EXERCISE PASSAGE =
*****

West Lebanon — A multistate outbreak of E. coli has infected one person in Vermont and two in New Hampshire.
Federal and state officials are still investigating the source of the outbreak, which so far has infected 17 people in 13 states, including one person in Vermont’s Chittenden County and two people in New Hampshire’s Cheshire County.
“(We) have to investigate to determine if there’s a common source,” said Beth Daly, chief of New Hampshire’s Bureau of Infectious Disease Control.
State health officials currently are interviewing people who have been infected to determine whether they all ate the same food in the week before they got sick.
Those involved in the outbreak got sick between Nov. 15 and Dec. 8, according to a news release from the Centers for Disease Control and Prevention.
The strain of E. coli involved in the outbreak, E. coli O157:H7, causes illness by producing the Shiga toxin.
The symptoms of an infection caused by this bacteria vary for each person, but often include severe stomach cramps, diarrhea and vomiting, according to the CDC. Symptoms also may include a low-grade fever. Most people get better within a week. Some infections are mild, while others can be life-threatening.
Though the source of the U.S. outbreak has not yet been determined, a Canadian investigation into an outbreak of a related strain of E. coli there, which has infected 41 people in five provinces, identified the source as romaine lettuce.
Most of those who have become ill have recovered, though one person in Canada and one in the U.S. has died.
Though the Vermonter and one of the Granite Staters had to be hospitalized, none of the three people infected in the Twin States has died, according to state health officials.
In an effort to prevent the spread of the bacteria, Canadian officials are advising people “in Ontario, Quebec, New Brunswick, Nova Scotia, and Newfoundland and Labrador to consider consuming other types of lettuce, instead of romaine lettuce, until more is known about the outbreak and the cause of contamination,” according to an online notice from the Public Health Agency of Canada.

*****

PROVIDED RECORDS =
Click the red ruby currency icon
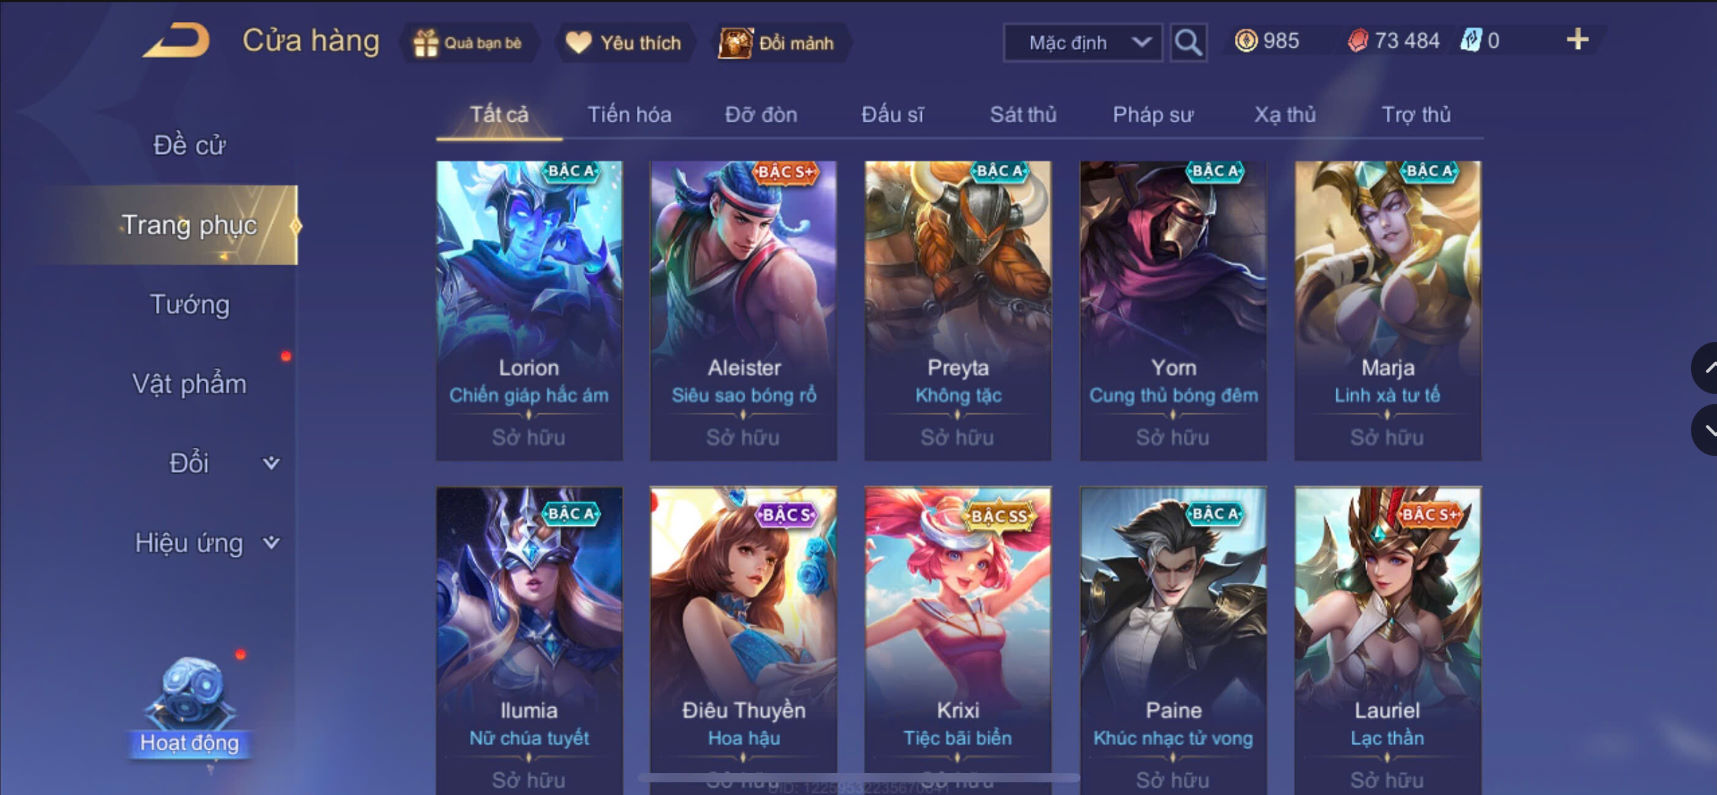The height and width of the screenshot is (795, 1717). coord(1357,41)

*****

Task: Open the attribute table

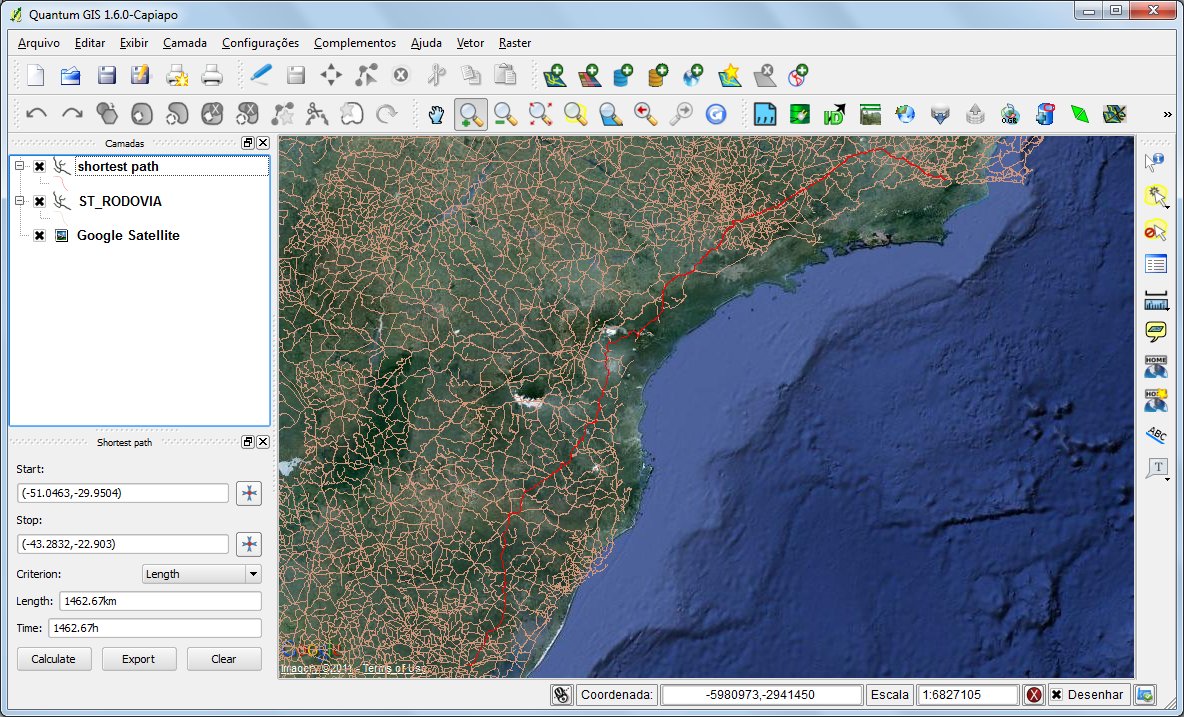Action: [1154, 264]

*****

TASKS =
1 > In the E. coli outbreak article, which food did the Canadian investigation identify as the source of its outbreak?
2 > Continue the E. coli outbreak article from its last sentence.

RESULTS IN ORDER =
1 > Romaine lettuce.

2 >
At this time, however, U.S. officials are not recommending that people avoid any specific food.
Investigators still are working to determine whether the two outbreaks are linked.
They are performing whole genome sequencing on samples of the bacteria making people sick in the U.S., according to the CDC release.
“Preliminary results show that the type of E. coli making people sick in both countries is closely related genetically, meaning the ill people are more likely to share a common source of infection,” the CDC release said.
In general, Daly said, people should avoid the spread of bacteria by thoroughly cooking meat, washing produce and avoiding cross-contamination.
The state will send out a news release once it has more “actionable information,” said Daly, noting that New Hampshire generally sees 25 to 30 cases of this type of E. coli infection annually.
E.coli outbreaks like this are not rare, but they also aren’t frequent occurrences, said Ben Truman, the public health communication officer for the Vermont Department of Health.
“People commonly get sick with E. coli that is not part of an outbreak,” he said in an email on Friday. “E. coli is the third leading cause of bacterial foodborne illness in Vermont and Vermonters get ill with E. coli at about the same rate as the rest of the country.”